• Your objective: Render every line of the records below as a JSON list of strings, one string per line, omitting blank lines.

****************

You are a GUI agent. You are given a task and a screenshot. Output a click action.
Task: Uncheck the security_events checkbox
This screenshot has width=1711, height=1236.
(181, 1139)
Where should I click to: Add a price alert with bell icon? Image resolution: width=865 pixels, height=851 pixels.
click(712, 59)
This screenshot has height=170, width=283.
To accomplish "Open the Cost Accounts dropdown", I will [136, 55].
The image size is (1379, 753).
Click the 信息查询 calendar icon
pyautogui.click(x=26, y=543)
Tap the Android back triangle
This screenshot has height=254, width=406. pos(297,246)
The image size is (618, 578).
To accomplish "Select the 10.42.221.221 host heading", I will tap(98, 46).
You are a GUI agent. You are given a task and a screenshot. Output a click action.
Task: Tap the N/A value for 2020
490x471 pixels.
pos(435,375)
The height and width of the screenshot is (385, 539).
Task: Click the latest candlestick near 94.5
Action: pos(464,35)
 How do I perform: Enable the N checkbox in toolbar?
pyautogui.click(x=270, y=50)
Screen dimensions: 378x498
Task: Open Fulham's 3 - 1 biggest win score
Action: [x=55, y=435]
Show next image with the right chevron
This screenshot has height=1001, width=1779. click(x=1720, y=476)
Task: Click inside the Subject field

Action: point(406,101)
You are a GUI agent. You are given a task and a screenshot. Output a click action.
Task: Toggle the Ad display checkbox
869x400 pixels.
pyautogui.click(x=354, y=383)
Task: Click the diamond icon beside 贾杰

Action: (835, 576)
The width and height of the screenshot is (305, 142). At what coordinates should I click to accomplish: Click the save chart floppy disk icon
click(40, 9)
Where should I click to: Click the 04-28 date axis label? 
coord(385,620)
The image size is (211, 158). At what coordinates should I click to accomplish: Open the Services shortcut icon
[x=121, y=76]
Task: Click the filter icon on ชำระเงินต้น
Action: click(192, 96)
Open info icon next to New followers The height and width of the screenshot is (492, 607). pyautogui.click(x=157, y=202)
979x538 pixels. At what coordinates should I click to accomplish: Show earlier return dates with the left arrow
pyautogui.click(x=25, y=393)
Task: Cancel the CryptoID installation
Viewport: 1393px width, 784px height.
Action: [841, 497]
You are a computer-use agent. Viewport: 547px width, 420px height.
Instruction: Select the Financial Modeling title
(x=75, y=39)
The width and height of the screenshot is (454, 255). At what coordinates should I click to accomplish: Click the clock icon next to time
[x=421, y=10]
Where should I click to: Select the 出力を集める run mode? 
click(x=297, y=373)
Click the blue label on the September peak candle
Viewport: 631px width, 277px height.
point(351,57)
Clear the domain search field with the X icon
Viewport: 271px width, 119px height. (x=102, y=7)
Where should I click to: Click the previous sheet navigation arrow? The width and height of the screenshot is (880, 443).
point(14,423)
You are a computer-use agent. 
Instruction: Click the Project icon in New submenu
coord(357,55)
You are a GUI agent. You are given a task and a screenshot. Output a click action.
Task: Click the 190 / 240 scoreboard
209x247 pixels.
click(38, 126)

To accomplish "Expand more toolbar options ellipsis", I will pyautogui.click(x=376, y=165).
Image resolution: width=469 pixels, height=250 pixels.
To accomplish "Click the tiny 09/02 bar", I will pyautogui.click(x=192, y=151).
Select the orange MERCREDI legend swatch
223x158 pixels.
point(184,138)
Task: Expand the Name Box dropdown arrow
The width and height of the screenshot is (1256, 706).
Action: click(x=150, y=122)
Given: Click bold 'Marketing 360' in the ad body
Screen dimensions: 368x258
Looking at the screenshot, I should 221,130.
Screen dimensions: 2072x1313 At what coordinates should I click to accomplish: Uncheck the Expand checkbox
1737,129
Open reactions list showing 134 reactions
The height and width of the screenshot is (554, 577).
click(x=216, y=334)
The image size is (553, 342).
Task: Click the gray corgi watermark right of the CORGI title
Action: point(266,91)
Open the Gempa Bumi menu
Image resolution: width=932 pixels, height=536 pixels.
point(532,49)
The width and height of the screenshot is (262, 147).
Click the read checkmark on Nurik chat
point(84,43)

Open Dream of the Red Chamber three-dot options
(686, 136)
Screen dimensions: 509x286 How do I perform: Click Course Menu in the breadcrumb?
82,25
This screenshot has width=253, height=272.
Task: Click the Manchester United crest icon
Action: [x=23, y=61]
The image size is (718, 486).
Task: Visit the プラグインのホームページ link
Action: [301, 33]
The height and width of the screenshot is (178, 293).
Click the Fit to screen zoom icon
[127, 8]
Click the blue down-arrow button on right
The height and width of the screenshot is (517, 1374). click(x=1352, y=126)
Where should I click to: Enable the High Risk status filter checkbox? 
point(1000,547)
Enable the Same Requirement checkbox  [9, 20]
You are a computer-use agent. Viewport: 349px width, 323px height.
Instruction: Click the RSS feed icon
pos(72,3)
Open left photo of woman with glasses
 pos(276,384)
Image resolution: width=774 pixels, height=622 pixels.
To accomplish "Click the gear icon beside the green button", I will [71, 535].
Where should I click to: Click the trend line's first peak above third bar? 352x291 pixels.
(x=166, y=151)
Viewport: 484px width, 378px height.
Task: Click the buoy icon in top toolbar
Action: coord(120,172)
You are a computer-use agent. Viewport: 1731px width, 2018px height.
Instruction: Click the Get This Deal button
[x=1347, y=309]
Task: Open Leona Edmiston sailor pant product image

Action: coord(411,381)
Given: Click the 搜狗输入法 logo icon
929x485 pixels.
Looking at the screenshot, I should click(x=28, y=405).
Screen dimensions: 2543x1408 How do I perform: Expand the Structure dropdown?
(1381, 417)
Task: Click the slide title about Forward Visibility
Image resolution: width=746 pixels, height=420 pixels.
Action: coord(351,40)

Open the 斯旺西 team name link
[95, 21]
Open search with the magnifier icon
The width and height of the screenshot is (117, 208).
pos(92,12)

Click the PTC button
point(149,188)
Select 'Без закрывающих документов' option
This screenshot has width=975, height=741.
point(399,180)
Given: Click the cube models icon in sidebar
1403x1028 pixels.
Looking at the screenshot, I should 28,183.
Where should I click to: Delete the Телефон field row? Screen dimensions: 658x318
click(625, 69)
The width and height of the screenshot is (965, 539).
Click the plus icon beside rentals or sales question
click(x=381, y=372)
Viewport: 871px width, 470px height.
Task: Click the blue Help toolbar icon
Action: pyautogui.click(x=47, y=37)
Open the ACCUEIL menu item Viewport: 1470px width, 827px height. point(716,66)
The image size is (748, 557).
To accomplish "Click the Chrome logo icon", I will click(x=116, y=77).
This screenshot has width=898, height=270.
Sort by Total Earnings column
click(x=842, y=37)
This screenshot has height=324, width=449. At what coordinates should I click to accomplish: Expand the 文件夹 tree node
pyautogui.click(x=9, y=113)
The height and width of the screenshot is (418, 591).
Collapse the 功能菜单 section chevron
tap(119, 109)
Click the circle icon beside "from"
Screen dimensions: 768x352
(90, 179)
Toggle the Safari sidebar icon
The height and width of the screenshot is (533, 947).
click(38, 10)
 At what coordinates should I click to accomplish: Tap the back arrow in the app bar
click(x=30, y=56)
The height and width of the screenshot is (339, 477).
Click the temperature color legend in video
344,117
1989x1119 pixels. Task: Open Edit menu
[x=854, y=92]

****************

• Output of the exercise:
[
  "You are a GUI agent. You are given a task and a screenshot. Output a click action.",
  "Task: Uncheck the security_events checkbox",
  "This screenshot has width=1711, height=1236.",
  "(181, 1139)",
  "Where should I click to: Add a price alert with bell icon? Image resolution: width=865 pixels, height=851 pixels.",
  "click(712, 59)",
  "This screenshot has height=170, width=283.",
  "To accomplish \"Open the Cost Accounts dropdown\", I will [136, 55].",
  "The image size is (1379, 753).",
  "Click the 信息查询 calendar icon",
  "pyautogui.click(x=26, y=543)",
  "Tap the Android back triangle",
  "This screenshot has height=254, width=406. pos(297,246)",
  "The image size is (618, 578).",
  "To accomplish \"Select the 10.42.221.221 host heading\", I will tap(98, 46).",
  "You are a GUI agent. You are given a task and a screenshot. Output a click action.",
  "Task: Tap the N/A value for 2020",
  "490x471 pixels.",
  "pos(435,375)",
  "The height and width of the screenshot is (385, 539).",
  "Task: Click the latest candlestick near 94.5",
  "Action: pos(464,35)",
  " How do I perform: Enable the N checkbox in toolbar?",
  "pyautogui.click(x=270, y=50)",
  "Screen dimensions: 378x498",
  "Task: Open Fulham's 3 - 1 biggest win score",
  "Action: [x=55, y=435]",
  "Show next image with the right chevron",
  "This screenshot has height=1001, width=1779. click(x=1720, y=476)",
  "Task: Click inside the Subject field",
  "Action: point(406,101)",
  "You are a GUI agent. You are given a task and a screenshot. Output a click action.",
  "Task: Toggle the Ad display checkbox",
  "869x400 pixels.",
  "pyautogui.click(x=354, y=383)",
  "Task: Click the diamond icon beside 贾杰",
  "Action: (835, 576)",
  "The width and height of the screenshot is (305, 142). At what coordinates should I click to accomplish: Click the save chart floppy disk icon",
  "click(40, 9)",
  "Where should I click to: Click the 04-28 date axis label? ",
  "coord(385,620)",
  "The image size is (211, 158). At what coordinates should I click to accomplish: Open the Services shortcut icon",
  "[x=121, y=76]",
  "Task: Click the filter icon on ชำระเงินต้น",
  "Action: click(192, 96)",
  "Open info icon next to New followers The height and width of the screenshot is (492, 607). pyautogui.click(x=157, y=202)",
  "979x538 pixels. At what coordinates should I click to accomplish: Show earlier return dates with the left arrow",
  "pyautogui.click(x=25, y=393)",
  "Task: Cancel the CryptoID installation",
  "Viewport: 1393px width, 784px height.",
  "Action: [841, 497]",
  "You are a computer-use agent. Viewport: 547px width, 420px height.",
  "Instruction: Select the Financial Modeling title",
  "(x=75, y=39)",
  "The width and height of the screenshot is (454, 255). At what coordinates should I click to accomplish: Click the clock icon next to time",
  "[x=421, y=10]",
  "Where should I click to: Select the 出力を集める run mode? ",
  "click(x=297, y=373)",
  "Click the blue label on the September peak candle",
  "Viewport: 631px width, 277px height.",
  "point(351,57)",
  "Clear the domain search field with the X icon",
  "Viewport: 271px width, 119px height. (x=102, y=7)",
  "Where should I click to: Click the previous sheet navigation arrow? The width and height of the screenshot is (880, 443).",
  "point(14,423)",
  "You are a computer-use agent. ",
  "Instruction: Click the Project icon in New submenu",
  "coord(357,55)",
  "You are a GUI agent. You are given a task and a screenshot. Output a click action.",
  "Task: Click the 190 / 240 scoreboard",
  "209x247 pixels.",
  "click(38, 126)",
  "To accomplish \"Expand more toolbar options ellipsis\", I will pyautogui.click(x=376, y=165).",
  "Image resolution: width=469 pixels, height=250 pixels.",
  "To accomplish \"Click the tiny 09/02 bar\", I will pyautogui.click(x=192, y=151).",
  "Select the orange MERCREDI legend swatch",
  "223x158 pixels.",
  "point(184,138)",
  "Task: Expand the Name Box dropdown arrow",
  "The width and height of the screenshot is (1256, 706).",
  "Action: click(x=150, y=122)",
  "Given: Click bold 'Marketing 360' in the ad body",
  "Screen dimensions: 368x258",
  "Looking at the screenshot, I should 221,130.",
  "Screen dimensions: 2072x1313 At what coordinates should I click to accomplish: Uncheck the Expand checkbox",
  "1737,129",
  "Open reactions list showing 134 reactions",
  "The height and width of the screenshot is (554, 577).",
  "click(x=216, y=334)",
  "The image size is (553, 342).",
  "Task: Click the gray corgi watermark right of the CORGI title",
  "Action: point(266,91)",
  "Open the Gempa Bumi menu",
  "Image resolution: width=932 pixels, height=536 pixels.",
  "point(532,49)",
  "The width and height of the screenshot is (262, 147).",
  "Click the read checkmark on Nurik chat",
  "point(84,43)",
  "Open Dream of the Red Chamber three-dot options",
  "(686, 136)",
  "Screen dimensions: 509x286 How do I perform: Click Course Menu in the breadcrumb?",
  "82,25",
  "This screenshot has width=253, height=272.",
  "Task: Click the Manchester United crest icon",
  "Action: [x=23, y=61]",
  "The image size is (718, 486).",
  "Task: Visit the プラグインのホームページ link",
  "Action: [301, 33]",
  "The height and width of the screenshot is (178, 293).",
  "Click the Fit to screen zoom icon",
  "[127, 8]",
  "Click the blue down-arrow button on right",
  "The height and width of the screenshot is (517, 1374). click(x=1352, y=126)",
  "Where should I click to: Enable the High Risk status filter checkbox? ",
  "point(1000,547)",
  "Enable the Same Requirement checkbox  [9, 20]",
  "You are a computer-use agent. Viewport: 349px width, 323px height.",
  "Instruction: Click the RSS feed icon",
  "pos(72,3)",
  "Open left photo of woman with glasses",
  " pos(276,384)",
  "Image resolution: width=774 pixels, height=622 pixels.",
  "To accomplish \"Click the gear icon beside the green button\", I will [71, 535].",
  "Where should I click to: Click the trend line's first peak above third bar? 352x291 pixels.",
  "(x=166, y=151)",
  "Viewport: 484px width, 378px height.",
  "Task: Click the buoy icon in top toolbar",
  "Action: coord(120,172)",
  "You are a computer-use agent. Viewport: 1731px width, 2018px height.",
  "Instruction: Click the Get This Deal button",
  "[x=1347, y=309]",
  "Task: Open Leona Edmiston sailor pant product image",
  "Action: coord(411,381)",
  "Given: Click the 搜狗输入法 logo icon",
  "929x485 pixels.",
  "Looking at the screenshot, I should click(x=28, y=405).",
  "Screen dimensions: 2543x1408 How do I perform: Expand the Structure dropdown?",
  "(1381, 417)",
  "Task: Click the slide title about Forward Visibility",
  "Image resolution: width=746 pixels, height=420 pixels.",
  "Action: coord(351,40)",
  "Open the 斯旺西 team name link",
  "[95, 21]",
  "Open search with the magnifier icon",
  "The width and height of the screenshot is (117, 208).",
  "pos(92,12)",
  "Click the PTC button",
  "point(149,188)",
  "Select 'Без закрывающих документов' option",
  "This screenshot has width=975, height=741.",
  "point(399,180)",
  "Given: Click the cube models icon in sidebar",
  "1403x1028 pixels.",
  "Looking at the screenshot, I should 28,183.",
  "Where should I click to: Delete the Телефон field row? Screen dimensions: 658x318",
  "click(625, 69)",
  "The width and height of the screenshot is (965, 539).",
  "Click the plus icon beside rentals or sales question",
  "click(x=381, y=372)",
  "Viewport: 871px width, 470px height.",
  "Task: Click the blue Help toolbar icon",
  "Action: pyautogui.click(x=47, y=37)",
  "Open the ACCUEIL menu item Viewport: 1470px width, 827px height. point(716,66)",
  "The image size is (748, 557).",
  "To accomplish \"Click the Chrome logo icon\", I will click(x=116, y=77).",
  "This screenshot has width=898, height=270.",
  "Sort by Total Earnings column",
  "click(x=842, y=37)",
  "This screenshot has height=324, width=449. At what coordinates should I click to accomplish: Expand the 文件夹 tree node",
  "pyautogui.click(x=9, y=113)",
  "The height and width of the screenshot is (418, 591).",
  "Collapse the 功能菜单 section chevron",
  "tap(119, 109)",
  "Click the circle icon beside \"from\"",
  "Screen dimensions: 768x352",
  "(90, 179)",
  "Toggle the Safari sidebar icon",
  "The height and width of the screenshot is (533, 947).",
  "click(38, 10)",
  " At what coordinates should I click to accomplish: Tap the back arrow in the app bar",
  "click(x=30, y=56)",
  "The height and width of the screenshot is (339, 477).",
  "Click the temperature color legend in video",
  "344,117",
  "1989x1119 pixels. Task: Open Edit menu",
  "[x=854, y=92]"
]